Directions for this task: Give the data back exactly. Leave out any images.

Entries shown:
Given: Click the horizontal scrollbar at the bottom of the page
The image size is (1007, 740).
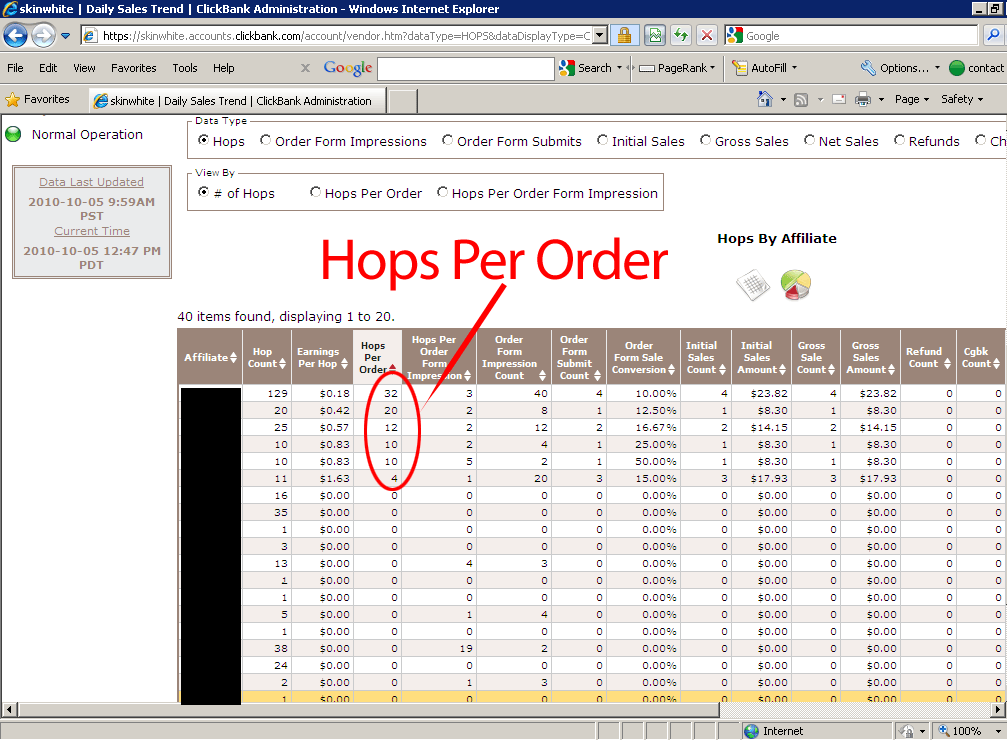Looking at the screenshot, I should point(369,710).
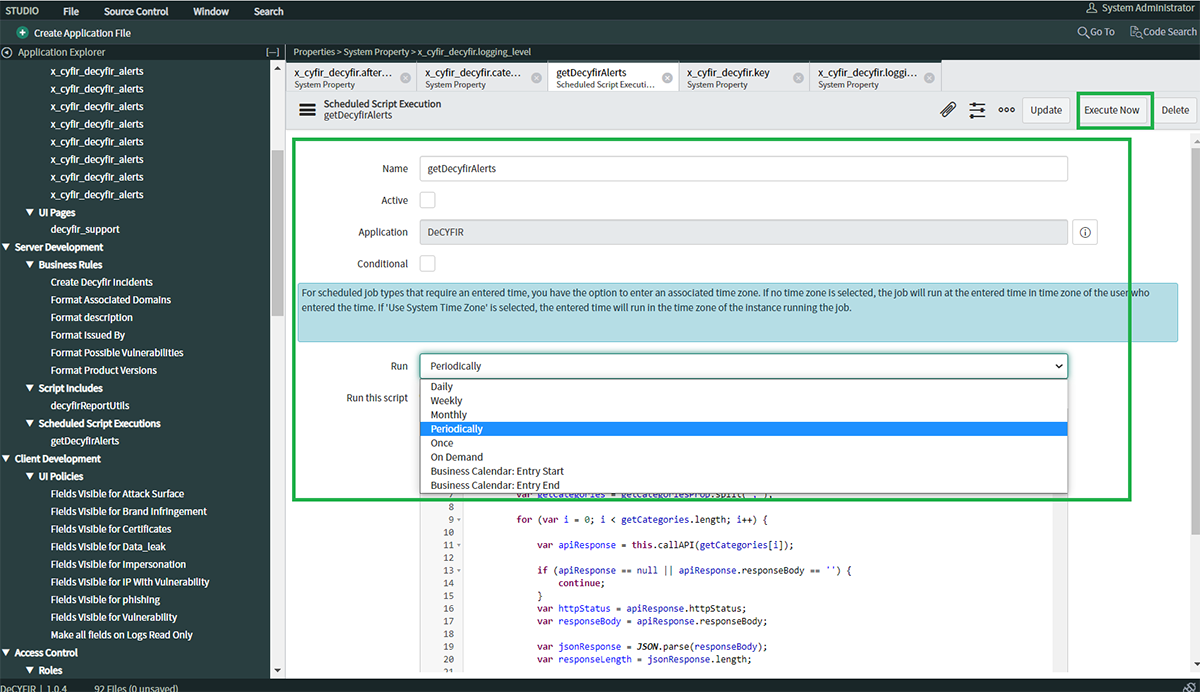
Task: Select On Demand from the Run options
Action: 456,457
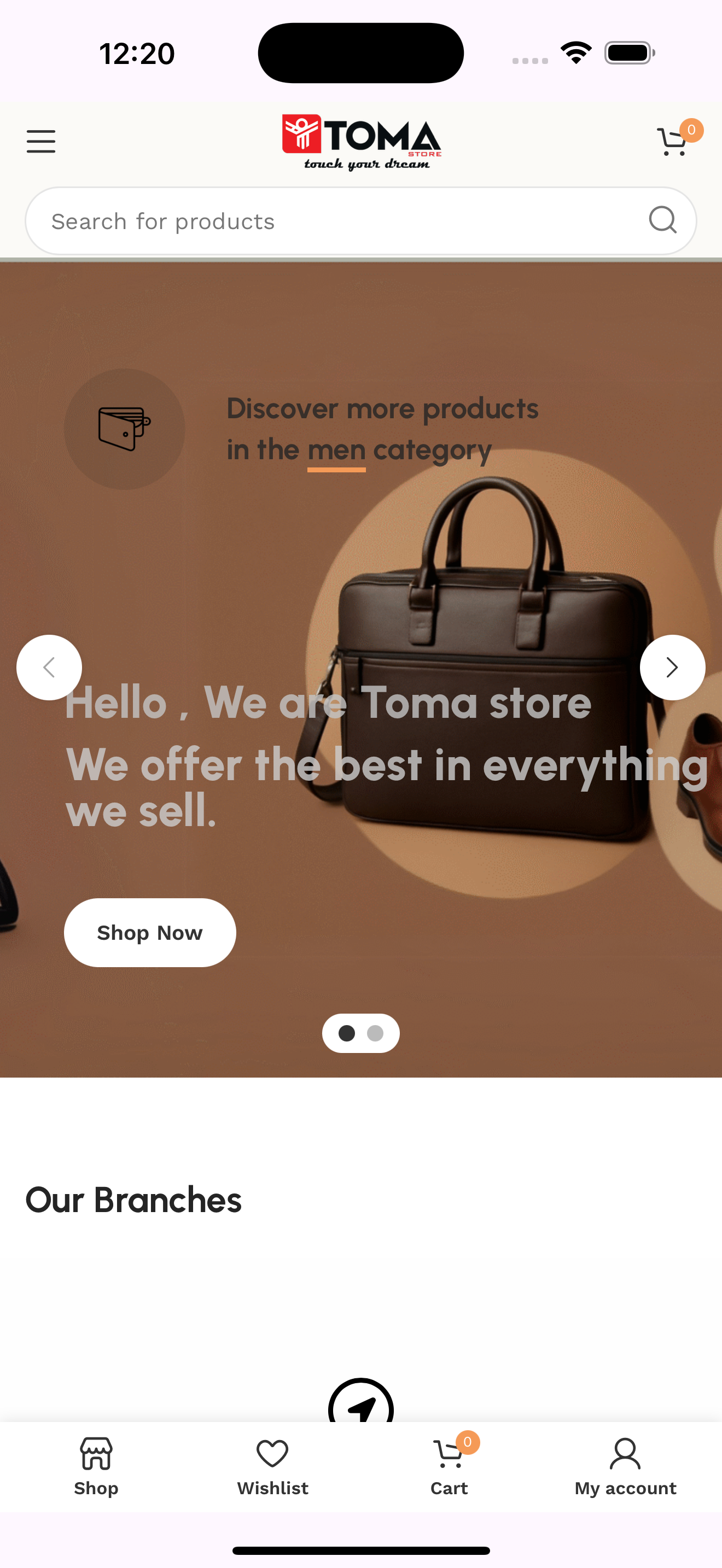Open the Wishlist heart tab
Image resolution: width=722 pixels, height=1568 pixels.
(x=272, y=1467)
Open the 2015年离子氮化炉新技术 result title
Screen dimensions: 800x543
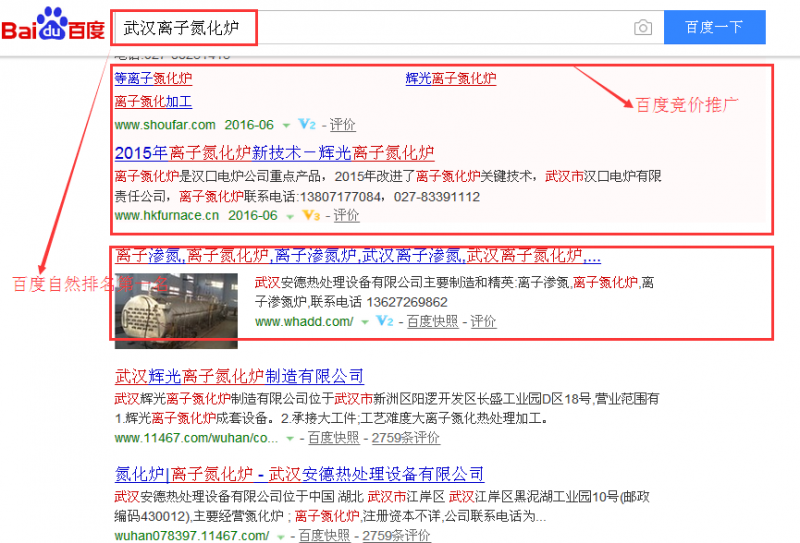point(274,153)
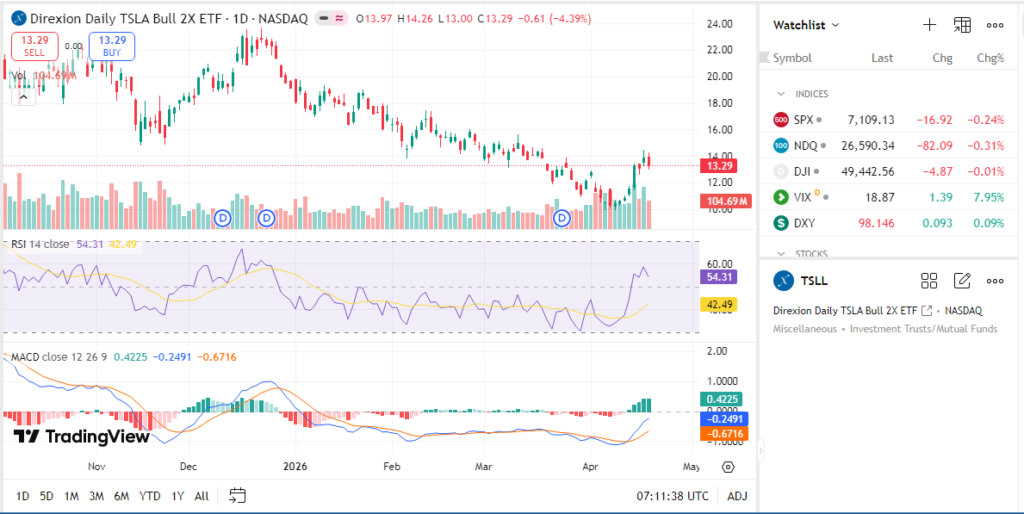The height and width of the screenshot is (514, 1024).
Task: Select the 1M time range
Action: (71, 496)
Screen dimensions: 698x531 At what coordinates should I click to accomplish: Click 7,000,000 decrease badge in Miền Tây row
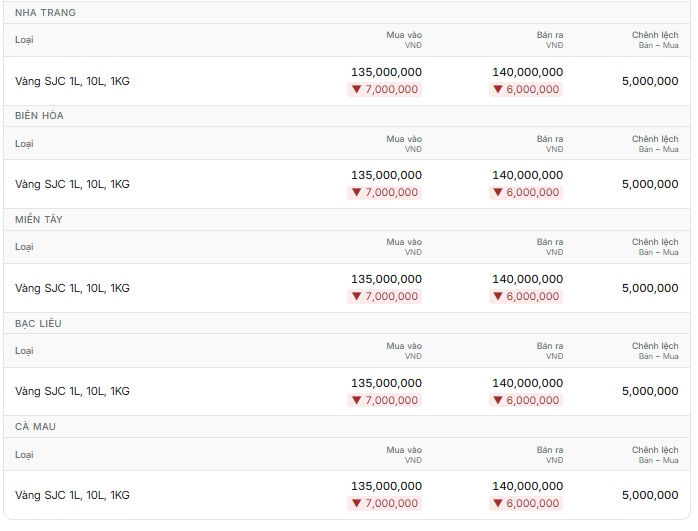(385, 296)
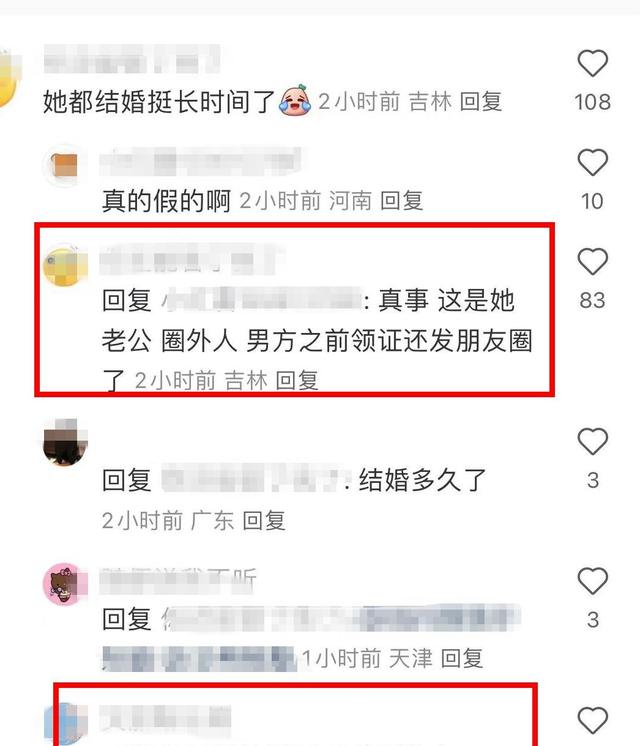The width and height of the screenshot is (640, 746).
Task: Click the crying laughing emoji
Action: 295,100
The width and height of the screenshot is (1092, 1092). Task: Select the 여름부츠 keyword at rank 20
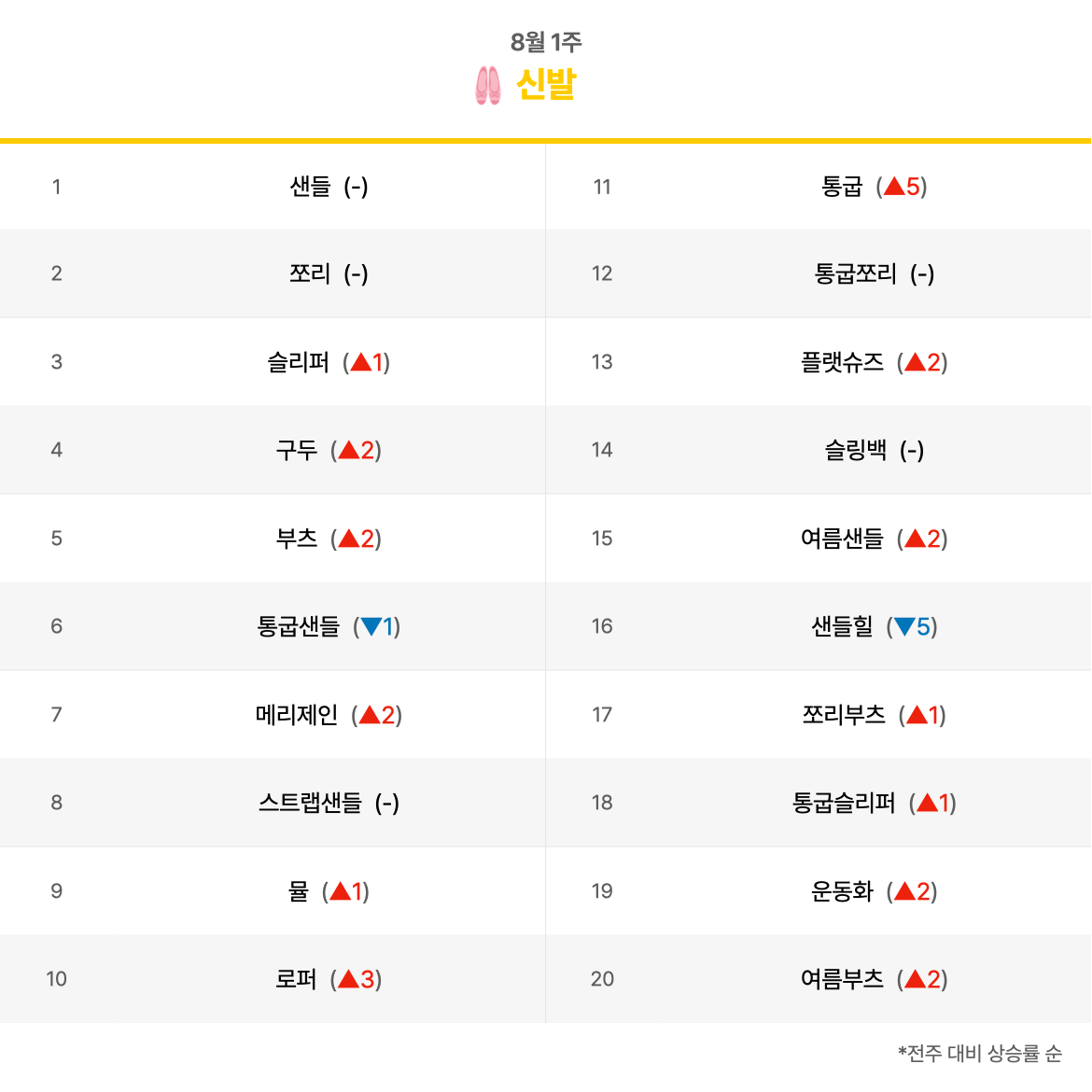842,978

Response below:
Given: Click the horizontal scrollbar at the bottom of the page
The image size is (1007, 740).
Looking at the screenshot, I should point(369,710).
Task: Select On Demand from the Run options
Action: 456,457
Open the Wishlist heart tab
Image resolution: width=722 pixels, height=1568 pixels.
(x=272, y=1467)
Open the 2015年离子氮化炉新技术 result title
Screen dimensions: 800x543
point(274,153)
The height and width of the screenshot is (514, 1024).
Task: Select the 1M time range
Action: (71, 496)
Screen dimensions: 698x531 At what coordinates should I click to accomplish: Click 7,000,000 decrease badge in Miền Tây row
(385, 296)
The width and height of the screenshot is (640, 746).
Task: Click the crying laughing emoji
Action: 295,100
The width and height of the screenshot is (1092, 1092). Task: Select the 여름부츠 keyword at rank 20
842,978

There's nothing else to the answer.